* Task statement *
Look in the material below for the line with "Click checkmark icon" and the line with "Given: Click 调整 ClearType 文本 link", then set down exactly those two lines and all lines between, nothing more.

"""

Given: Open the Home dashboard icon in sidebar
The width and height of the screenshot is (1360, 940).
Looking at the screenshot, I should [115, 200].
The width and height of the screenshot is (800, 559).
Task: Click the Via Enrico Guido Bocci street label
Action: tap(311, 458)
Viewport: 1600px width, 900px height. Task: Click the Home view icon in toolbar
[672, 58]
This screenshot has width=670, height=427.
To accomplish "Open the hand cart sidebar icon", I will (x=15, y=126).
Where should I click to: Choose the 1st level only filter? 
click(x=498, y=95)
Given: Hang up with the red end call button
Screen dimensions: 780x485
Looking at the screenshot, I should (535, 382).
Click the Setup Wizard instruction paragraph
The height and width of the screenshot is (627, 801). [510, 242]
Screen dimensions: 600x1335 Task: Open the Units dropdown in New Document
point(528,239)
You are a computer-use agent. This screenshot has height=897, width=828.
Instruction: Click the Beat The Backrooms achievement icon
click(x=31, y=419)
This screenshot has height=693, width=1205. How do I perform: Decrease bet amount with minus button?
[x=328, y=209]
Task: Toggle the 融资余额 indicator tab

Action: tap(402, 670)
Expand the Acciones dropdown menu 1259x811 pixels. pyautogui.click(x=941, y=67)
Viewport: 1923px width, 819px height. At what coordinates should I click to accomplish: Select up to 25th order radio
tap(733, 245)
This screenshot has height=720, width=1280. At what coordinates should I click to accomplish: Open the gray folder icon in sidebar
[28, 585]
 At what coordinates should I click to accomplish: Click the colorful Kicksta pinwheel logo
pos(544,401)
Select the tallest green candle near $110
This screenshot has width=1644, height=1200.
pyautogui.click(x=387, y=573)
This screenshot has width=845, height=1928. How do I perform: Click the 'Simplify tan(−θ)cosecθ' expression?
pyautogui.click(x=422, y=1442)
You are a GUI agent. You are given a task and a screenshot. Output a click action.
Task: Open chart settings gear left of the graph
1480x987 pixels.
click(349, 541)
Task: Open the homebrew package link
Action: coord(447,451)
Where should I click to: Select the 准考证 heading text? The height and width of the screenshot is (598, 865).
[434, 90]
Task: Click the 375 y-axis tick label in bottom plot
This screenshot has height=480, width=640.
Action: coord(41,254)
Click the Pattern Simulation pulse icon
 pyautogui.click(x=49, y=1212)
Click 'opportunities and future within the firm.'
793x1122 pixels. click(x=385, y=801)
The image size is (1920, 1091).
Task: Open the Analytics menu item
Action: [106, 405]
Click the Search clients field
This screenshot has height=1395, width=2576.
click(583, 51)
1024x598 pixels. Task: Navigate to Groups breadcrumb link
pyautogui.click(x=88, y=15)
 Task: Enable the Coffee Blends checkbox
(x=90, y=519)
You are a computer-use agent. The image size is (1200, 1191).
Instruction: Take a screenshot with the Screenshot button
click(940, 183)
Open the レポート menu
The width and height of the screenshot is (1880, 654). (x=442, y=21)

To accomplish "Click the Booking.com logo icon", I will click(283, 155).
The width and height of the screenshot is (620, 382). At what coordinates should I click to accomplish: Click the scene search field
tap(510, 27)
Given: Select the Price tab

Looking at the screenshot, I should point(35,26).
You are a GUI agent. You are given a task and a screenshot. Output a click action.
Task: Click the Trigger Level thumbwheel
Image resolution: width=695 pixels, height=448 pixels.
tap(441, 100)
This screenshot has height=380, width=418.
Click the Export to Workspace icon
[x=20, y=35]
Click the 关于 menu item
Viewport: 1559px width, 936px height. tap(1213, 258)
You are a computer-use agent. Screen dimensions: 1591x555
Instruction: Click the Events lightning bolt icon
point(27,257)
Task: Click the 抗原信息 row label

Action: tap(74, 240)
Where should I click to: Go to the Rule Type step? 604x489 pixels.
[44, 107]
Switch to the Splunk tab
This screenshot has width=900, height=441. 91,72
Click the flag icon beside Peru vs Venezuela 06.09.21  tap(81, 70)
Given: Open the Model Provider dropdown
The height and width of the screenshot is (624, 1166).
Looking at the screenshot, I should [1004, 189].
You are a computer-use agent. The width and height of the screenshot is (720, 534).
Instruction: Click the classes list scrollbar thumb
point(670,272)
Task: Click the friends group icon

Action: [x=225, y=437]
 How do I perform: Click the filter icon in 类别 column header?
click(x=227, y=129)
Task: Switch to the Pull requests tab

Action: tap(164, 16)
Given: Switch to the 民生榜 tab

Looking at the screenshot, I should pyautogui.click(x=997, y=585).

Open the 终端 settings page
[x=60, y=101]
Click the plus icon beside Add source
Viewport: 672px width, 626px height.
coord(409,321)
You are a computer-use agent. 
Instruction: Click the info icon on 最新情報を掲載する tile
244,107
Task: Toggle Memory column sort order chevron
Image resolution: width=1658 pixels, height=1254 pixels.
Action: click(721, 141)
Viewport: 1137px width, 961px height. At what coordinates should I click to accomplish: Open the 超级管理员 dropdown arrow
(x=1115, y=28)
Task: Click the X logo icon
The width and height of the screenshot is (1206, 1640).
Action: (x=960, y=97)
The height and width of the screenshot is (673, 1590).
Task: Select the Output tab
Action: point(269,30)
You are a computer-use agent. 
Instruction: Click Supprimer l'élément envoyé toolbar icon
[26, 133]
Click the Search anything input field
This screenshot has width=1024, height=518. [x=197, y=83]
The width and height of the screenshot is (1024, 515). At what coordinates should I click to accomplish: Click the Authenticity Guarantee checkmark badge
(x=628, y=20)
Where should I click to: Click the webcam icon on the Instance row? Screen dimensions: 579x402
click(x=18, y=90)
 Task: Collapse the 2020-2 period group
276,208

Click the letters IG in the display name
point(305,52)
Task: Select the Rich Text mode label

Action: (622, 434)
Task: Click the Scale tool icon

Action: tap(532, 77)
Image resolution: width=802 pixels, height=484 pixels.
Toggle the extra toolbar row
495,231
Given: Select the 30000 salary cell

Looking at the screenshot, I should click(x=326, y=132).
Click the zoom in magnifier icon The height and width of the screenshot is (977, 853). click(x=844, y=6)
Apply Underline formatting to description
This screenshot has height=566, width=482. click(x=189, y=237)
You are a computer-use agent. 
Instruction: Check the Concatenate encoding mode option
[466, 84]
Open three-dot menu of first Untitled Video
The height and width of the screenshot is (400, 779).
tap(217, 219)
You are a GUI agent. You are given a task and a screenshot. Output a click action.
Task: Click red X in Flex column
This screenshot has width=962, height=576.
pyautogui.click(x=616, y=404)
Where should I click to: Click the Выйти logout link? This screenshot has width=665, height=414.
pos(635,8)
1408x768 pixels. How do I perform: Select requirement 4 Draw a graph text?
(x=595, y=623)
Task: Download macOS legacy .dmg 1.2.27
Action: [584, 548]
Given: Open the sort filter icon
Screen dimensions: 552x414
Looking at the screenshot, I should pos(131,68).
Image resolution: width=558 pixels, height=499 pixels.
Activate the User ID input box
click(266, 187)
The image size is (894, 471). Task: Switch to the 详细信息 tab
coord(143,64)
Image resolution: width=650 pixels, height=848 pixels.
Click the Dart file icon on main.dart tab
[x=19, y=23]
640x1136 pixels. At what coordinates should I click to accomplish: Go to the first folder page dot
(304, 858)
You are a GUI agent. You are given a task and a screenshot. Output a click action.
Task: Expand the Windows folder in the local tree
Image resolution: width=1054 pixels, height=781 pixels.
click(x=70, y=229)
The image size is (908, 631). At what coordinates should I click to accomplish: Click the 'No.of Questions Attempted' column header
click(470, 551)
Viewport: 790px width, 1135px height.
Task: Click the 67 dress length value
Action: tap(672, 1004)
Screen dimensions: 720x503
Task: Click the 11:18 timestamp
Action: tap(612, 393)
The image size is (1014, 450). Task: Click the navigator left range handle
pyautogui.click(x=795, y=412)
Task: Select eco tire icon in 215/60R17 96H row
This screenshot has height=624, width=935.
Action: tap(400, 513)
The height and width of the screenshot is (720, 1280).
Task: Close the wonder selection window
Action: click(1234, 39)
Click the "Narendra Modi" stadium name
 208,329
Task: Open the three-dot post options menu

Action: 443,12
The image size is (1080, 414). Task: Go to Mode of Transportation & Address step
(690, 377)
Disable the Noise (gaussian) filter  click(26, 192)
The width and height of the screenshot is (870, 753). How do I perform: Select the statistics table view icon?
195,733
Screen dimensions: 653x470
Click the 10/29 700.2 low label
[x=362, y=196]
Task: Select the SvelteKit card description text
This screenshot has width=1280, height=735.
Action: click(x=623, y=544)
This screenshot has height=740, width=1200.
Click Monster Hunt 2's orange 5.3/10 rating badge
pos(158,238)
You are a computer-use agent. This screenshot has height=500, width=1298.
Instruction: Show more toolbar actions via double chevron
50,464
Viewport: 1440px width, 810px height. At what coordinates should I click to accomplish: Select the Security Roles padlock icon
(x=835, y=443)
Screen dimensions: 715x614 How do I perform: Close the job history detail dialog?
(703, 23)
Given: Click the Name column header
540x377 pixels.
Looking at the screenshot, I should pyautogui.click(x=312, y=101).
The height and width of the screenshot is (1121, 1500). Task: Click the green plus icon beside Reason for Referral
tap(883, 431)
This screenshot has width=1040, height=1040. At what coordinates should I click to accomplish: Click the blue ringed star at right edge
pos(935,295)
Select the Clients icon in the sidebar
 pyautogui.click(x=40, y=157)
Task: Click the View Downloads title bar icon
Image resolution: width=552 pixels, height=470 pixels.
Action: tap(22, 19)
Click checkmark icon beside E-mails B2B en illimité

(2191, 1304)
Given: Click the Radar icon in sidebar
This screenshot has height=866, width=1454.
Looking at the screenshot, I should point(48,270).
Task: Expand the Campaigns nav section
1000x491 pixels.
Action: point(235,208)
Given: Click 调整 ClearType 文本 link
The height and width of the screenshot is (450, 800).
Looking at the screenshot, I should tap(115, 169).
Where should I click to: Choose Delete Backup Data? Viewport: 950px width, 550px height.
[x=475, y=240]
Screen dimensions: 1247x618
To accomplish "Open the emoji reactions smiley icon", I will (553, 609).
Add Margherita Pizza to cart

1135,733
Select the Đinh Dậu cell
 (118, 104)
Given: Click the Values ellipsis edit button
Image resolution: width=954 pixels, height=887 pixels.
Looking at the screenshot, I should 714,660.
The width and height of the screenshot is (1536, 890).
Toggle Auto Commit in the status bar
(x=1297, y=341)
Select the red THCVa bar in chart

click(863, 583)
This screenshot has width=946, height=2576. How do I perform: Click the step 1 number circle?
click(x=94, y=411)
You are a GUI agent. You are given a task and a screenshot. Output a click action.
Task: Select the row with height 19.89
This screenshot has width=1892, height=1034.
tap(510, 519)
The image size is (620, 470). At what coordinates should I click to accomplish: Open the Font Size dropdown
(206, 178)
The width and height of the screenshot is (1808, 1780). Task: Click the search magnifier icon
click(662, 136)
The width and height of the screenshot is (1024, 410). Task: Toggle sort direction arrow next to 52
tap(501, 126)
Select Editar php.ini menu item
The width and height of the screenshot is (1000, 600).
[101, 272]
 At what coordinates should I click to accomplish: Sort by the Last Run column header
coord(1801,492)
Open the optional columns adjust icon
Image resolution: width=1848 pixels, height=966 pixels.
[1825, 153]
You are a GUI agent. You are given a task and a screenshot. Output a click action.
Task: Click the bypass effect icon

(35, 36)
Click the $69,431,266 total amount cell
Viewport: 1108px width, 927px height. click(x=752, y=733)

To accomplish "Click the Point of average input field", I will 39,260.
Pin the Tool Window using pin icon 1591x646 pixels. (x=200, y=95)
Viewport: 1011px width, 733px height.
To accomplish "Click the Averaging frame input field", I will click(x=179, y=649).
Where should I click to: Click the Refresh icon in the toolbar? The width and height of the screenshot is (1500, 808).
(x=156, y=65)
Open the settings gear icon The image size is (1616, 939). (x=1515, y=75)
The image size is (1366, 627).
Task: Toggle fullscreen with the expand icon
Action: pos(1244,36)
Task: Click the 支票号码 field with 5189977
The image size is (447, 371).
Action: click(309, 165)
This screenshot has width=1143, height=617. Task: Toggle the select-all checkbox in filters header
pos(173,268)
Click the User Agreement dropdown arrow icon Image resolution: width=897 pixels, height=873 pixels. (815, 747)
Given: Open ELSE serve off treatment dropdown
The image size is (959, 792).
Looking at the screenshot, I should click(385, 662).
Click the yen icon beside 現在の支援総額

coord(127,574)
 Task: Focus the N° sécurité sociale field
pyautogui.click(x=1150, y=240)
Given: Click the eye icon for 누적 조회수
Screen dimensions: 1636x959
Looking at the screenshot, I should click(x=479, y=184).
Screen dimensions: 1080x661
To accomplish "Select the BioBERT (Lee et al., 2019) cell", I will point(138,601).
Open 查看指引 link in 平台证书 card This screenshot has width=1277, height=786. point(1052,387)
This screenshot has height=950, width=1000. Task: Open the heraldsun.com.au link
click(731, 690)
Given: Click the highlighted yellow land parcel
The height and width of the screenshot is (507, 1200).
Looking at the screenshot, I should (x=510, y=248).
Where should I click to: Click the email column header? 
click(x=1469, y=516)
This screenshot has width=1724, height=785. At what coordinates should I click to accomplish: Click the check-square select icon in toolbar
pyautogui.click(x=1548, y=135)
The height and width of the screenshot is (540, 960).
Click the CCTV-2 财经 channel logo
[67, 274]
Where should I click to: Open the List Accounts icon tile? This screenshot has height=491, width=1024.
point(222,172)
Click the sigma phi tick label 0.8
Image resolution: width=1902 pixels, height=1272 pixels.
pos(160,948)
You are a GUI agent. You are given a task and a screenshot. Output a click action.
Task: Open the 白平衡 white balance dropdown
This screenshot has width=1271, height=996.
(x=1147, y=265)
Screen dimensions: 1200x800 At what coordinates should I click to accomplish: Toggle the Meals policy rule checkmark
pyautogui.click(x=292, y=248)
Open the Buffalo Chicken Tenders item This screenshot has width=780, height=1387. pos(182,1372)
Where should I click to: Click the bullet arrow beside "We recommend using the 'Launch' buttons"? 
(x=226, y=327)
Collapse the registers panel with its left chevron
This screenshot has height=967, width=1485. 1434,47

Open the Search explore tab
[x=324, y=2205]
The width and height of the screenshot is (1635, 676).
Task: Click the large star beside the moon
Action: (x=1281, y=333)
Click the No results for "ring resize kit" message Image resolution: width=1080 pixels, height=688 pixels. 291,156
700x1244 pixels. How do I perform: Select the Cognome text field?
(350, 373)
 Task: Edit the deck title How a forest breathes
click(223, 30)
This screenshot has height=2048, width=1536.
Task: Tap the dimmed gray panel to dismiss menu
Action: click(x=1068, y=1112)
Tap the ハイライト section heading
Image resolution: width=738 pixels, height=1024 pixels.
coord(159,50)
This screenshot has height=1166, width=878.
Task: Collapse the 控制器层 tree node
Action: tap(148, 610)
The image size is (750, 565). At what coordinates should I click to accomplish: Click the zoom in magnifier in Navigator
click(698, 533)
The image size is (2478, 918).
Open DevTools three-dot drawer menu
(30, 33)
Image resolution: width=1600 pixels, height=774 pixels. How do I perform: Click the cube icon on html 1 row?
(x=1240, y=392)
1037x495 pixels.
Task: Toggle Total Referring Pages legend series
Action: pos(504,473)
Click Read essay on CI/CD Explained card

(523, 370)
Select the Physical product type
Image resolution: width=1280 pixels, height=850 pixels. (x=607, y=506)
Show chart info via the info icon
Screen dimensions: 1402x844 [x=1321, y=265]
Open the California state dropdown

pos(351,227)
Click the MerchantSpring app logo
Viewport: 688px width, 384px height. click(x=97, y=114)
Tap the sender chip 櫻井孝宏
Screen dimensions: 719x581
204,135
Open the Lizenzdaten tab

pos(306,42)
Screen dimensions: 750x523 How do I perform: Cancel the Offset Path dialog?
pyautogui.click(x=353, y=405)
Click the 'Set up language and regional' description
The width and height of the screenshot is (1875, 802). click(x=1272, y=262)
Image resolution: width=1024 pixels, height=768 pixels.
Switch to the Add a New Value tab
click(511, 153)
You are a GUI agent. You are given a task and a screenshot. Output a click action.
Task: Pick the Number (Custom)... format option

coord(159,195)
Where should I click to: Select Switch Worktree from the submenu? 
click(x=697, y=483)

"""

* Output *
Click checkmark icon beside E-mails B2B en illimité

(2191, 1304)
Given: Click the Radar icon in sidebar
This screenshot has height=866, width=1454.
Looking at the screenshot, I should point(48,270).
Task: Expand the Campaigns nav section
1000x491 pixels.
Action: point(235,208)
Given: Click 调整 ClearType 文本 link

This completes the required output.